## Text passage:
*** Block opens ***
In pretending that the debate over Kavanaugh—or the ongoing battle against sexism, sexual harassment, and feminism for that matter—involves only women’s issues, we harm everyoneWe subject everyone, especially men and boys, to toxicity and hate. That’s because the patriarchy, at its core, is actually a men’s issue. Sexism exists because men (especially powerful white men) have believed that they are superior to women, and entitled to handle their bodies.

In confirming Kavanaugh, the American political system would be telling men and boys you can take full advantage of women, treat them like dirt, indulge your rage and frustration without restraint, and disrespect authority without consequences.

You can do all this, and still advance to the most prestigious seat in the world. You can do all this, and go on to pass laws that will control other people’s bodies. There is no deeper damage American legislators could to to young men—especially white men.
*** Block closes ***
## Work to be completed:
Please state why sexism exists, according to the passage on the Kavanaugh debate. Nothing in the lines matters for this.

## Data listing:
*** Block opens ***
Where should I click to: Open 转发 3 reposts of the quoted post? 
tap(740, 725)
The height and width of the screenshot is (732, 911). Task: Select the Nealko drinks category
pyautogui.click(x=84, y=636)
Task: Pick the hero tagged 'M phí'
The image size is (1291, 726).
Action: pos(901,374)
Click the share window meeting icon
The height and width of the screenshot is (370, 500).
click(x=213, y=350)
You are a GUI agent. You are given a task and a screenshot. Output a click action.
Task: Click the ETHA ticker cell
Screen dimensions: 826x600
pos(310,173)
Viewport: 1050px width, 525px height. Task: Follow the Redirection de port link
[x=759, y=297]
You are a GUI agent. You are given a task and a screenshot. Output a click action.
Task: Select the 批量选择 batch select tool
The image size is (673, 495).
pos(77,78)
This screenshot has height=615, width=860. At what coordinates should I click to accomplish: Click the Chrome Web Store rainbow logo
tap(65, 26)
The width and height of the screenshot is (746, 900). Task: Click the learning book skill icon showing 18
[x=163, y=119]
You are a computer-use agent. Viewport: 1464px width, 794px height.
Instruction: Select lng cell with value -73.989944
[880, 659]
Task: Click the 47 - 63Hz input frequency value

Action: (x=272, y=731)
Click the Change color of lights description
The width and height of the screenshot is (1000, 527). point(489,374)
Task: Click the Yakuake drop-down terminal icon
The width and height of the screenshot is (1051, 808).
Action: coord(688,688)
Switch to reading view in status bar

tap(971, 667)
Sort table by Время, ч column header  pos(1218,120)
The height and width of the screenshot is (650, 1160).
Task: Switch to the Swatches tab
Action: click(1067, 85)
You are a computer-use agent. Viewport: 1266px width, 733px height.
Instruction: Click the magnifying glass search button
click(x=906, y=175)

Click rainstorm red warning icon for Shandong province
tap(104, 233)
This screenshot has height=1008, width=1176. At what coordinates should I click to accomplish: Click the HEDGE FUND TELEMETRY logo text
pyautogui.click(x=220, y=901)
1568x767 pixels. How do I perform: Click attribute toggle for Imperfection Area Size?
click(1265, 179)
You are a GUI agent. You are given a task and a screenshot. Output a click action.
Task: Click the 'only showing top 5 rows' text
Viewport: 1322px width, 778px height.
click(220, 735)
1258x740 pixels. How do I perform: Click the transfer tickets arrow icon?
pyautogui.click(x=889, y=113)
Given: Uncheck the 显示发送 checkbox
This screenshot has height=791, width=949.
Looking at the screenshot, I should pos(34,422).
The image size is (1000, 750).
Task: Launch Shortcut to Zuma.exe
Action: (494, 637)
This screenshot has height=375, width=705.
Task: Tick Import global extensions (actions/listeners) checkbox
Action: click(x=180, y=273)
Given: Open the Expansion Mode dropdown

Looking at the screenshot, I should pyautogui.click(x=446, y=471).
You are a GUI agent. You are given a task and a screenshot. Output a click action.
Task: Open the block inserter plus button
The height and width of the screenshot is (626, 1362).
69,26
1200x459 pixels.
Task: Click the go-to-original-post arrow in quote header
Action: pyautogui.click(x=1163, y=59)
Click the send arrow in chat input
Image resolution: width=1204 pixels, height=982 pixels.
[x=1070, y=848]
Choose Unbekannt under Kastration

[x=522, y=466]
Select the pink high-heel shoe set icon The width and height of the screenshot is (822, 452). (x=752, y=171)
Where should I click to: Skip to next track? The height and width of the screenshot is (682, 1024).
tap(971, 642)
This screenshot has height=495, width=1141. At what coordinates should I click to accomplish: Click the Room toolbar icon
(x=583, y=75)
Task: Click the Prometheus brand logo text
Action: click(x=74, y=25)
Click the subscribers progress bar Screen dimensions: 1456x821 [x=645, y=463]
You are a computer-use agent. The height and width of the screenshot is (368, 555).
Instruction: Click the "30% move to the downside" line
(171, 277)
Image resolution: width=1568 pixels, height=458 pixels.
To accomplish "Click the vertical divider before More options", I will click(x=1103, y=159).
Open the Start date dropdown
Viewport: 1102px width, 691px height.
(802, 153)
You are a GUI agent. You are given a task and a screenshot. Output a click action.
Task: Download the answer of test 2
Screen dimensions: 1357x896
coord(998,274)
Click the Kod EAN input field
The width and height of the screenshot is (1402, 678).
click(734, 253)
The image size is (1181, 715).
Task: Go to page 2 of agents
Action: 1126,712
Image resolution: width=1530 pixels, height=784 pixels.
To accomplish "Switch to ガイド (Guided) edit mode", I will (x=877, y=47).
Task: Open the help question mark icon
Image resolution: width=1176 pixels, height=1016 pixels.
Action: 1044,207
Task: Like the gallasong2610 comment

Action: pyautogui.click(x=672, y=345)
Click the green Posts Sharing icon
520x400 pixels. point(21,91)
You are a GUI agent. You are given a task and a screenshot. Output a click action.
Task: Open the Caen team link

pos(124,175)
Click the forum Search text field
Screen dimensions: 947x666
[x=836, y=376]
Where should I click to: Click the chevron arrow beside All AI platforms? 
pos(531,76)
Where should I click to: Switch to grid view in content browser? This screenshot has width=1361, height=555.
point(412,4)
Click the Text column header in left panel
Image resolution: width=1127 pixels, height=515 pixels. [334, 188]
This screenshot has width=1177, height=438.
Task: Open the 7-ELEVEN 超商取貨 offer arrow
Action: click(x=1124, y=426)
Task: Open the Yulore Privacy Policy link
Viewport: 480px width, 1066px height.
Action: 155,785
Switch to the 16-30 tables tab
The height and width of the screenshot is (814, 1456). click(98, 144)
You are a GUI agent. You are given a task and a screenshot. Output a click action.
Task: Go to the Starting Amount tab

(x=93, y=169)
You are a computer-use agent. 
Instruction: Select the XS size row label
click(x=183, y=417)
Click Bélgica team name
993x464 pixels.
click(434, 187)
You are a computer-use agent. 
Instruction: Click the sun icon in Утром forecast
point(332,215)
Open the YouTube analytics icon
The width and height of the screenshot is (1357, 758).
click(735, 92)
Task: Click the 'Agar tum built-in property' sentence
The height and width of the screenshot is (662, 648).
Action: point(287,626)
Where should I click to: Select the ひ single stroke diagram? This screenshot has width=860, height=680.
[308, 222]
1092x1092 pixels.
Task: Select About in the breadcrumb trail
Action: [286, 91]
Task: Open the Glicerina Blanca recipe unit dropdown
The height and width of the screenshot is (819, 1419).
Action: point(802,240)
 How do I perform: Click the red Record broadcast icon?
*** Block closes ***
## Exercise answer:
Sexism exists because men, especially powerful white men, have believed that they are superior to women and entitled to handle their bodies.